▶ **Work to be completed**
Check each line of the data for "Viewport" and select those that have it.

[Data excerpts]
—————

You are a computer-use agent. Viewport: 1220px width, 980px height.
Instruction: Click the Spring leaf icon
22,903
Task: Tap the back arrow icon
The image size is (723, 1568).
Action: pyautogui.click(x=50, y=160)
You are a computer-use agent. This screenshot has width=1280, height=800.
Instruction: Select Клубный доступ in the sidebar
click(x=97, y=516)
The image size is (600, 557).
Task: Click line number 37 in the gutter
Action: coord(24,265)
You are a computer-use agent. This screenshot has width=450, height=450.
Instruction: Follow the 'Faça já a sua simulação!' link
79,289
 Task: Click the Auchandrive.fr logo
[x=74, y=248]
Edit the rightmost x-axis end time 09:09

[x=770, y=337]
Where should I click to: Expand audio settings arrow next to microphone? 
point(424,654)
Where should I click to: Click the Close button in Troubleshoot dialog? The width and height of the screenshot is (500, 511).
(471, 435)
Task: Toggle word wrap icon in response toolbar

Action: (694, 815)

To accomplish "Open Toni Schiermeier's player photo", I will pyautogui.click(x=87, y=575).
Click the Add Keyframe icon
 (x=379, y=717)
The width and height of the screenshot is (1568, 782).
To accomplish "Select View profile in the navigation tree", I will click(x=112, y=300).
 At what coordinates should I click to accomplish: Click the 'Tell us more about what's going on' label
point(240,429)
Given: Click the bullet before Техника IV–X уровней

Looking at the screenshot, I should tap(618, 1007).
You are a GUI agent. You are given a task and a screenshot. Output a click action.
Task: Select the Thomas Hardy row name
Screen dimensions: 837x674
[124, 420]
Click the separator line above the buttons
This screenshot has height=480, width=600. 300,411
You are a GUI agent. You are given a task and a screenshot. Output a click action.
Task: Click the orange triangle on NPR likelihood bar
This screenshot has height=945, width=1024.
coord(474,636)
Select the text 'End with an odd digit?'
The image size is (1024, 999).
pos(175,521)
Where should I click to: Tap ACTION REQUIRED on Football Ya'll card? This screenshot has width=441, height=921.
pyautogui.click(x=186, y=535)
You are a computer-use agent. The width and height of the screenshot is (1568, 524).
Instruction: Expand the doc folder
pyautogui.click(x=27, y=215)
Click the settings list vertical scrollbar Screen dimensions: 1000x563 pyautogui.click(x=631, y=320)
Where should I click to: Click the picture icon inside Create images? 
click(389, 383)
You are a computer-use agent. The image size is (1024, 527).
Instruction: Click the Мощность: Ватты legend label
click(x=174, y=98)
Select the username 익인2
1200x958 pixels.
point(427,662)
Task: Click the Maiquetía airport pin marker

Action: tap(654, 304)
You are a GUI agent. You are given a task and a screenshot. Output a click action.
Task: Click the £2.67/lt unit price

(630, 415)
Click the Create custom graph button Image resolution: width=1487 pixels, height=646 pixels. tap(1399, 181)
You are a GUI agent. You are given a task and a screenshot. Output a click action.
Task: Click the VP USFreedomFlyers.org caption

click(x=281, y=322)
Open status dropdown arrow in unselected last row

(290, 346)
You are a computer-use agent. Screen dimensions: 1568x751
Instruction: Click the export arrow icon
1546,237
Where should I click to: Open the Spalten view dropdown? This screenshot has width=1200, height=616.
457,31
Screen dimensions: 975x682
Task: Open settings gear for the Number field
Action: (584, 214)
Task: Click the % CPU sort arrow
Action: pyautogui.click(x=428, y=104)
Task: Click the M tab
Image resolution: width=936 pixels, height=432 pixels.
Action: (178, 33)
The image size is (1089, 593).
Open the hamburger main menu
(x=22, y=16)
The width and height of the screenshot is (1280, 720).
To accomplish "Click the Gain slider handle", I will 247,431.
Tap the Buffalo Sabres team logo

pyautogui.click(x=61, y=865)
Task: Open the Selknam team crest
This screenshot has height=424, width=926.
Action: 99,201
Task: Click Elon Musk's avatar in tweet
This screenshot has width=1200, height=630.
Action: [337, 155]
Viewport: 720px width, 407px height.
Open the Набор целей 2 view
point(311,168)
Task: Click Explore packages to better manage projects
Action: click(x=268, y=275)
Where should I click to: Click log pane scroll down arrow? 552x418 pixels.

—————

▶ **Answer to this problem**
You are a computer-use agent. Viewport: 1220px width, 980px height.
Viewport: 720px width, 407px height.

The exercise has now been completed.